TASK ITEM - Please retype the data below in full.

Data items -
● ● ● ● ● ● ●
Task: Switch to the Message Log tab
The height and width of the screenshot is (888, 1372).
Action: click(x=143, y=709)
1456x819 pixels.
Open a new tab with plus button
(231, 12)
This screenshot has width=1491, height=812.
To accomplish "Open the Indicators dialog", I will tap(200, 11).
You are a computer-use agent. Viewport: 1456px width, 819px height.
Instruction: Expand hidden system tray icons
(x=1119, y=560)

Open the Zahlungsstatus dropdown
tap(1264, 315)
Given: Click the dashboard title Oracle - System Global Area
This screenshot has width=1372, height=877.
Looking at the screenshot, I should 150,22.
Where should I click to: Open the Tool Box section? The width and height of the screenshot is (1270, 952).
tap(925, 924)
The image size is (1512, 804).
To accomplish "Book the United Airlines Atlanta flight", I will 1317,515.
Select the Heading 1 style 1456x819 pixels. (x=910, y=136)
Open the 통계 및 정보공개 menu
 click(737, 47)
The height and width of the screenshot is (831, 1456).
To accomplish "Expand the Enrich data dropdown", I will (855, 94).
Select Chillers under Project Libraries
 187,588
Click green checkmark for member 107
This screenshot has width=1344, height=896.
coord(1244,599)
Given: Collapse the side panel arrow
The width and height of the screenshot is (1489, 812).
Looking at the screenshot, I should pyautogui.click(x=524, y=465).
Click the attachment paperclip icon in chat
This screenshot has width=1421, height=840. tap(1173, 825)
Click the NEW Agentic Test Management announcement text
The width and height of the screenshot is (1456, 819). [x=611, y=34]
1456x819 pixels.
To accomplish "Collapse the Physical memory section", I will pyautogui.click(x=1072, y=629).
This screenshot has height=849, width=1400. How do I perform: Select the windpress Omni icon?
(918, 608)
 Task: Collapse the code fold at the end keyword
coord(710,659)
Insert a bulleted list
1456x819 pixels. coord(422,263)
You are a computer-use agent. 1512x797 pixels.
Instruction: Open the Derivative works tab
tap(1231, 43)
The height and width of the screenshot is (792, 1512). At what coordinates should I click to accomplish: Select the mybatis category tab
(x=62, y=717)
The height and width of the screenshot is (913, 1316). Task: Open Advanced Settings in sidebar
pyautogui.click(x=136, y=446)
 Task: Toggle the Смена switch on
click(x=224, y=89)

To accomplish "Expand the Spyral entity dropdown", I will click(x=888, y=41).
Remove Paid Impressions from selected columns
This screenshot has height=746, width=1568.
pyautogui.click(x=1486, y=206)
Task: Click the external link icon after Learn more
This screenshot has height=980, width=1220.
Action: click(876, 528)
● ● ● ● ● ● ●
EXPECTED ANSWER -
Task: Switch to the Message Log tab
The height and width of the screenshot is (888, 1372).
Action: click(x=143, y=709)
1456x819 pixels.
Open a new tab with plus button
(231, 12)
This screenshot has width=1491, height=812.
To accomplish "Open the Indicators dialog", I will tap(200, 11).
You are a computer-use agent. Viewport: 1456px width, 819px height.
Instruction: Expand hidden system tray icons
(x=1119, y=560)

Open the Zahlungsstatus dropdown
tap(1264, 315)
Given: Click the dashboard title Oracle - System Global Area
This screenshot has width=1372, height=877.
Looking at the screenshot, I should 150,22.
Where should I click to: Open the Tool Box section? The width and height of the screenshot is (1270, 952).
tap(925, 924)
The image size is (1512, 804).
To accomplish "Book the United Airlines Atlanta flight", I will 1317,515.
Select the Heading 1 style 1456x819 pixels. (x=910, y=136)
Open the 통계 및 정보공개 menu
 click(737, 47)
The height and width of the screenshot is (831, 1456).
To accomplish "Expand the Enrich data dropdown", I will (855, 94).
Select Chillers under Project Libraries
 187,588
Click green checkmark for member 107
This screenshot has width=1344, height=896.
coord(1244,599)
Given: Collapse the side panel arrow
The width and height of the screenshot is (1489, 812).
Looking at the screenshot, I should pyautogui.click(x=524, y=465).
Click the attachment paperclip icon in chat
This screenshot has width=1421, height=840. tap(1173, 825)
Click the NEW Agentic Test Management announcement text
The width and height of the screenshot is (1456, 819). [x=611, y=34]
1456x819 pixels.
To accomplish "Collapse the Physical memory section", I will pyautogui.click(x=1072, y=629).
This screenshot has height=849, width=1400. How do I perform: Select the windpress Omni icon?
(918, 608)
 Task: Collapse the code fold at the end keyword
coord(710,659)
Insert a bulleted list
1456x819 pixels. coord(422,263)
You are a computer-use agent. 1512x797 pixels.
Instruction: Open the Derivative works tab
tap(1231, 43)
The height and width of the screenshot is (792, 1512). At what coordinates should I click to accomplish: Select the mybatis category tab
(x=62, y=717)
The height and width of the screenshot is (913, 1316). Task: Open Advanced Settings in sidebar
pyautogui.click(x=136, y=446)
 Task: Toggle the Смена switch on
click(x=224, y=89)

To accomplish "Expand the Spyral entity dropdown", I will click(x=888, y=41).
Remove Paid Impressions from selected columns
This screenshot has height=746, width=1568.
pyautogui.click(x=1486, y=206)
Task: Click the external link icon after Learn more
This screenshot has height=980, width=1220.
Action: click(876, 528)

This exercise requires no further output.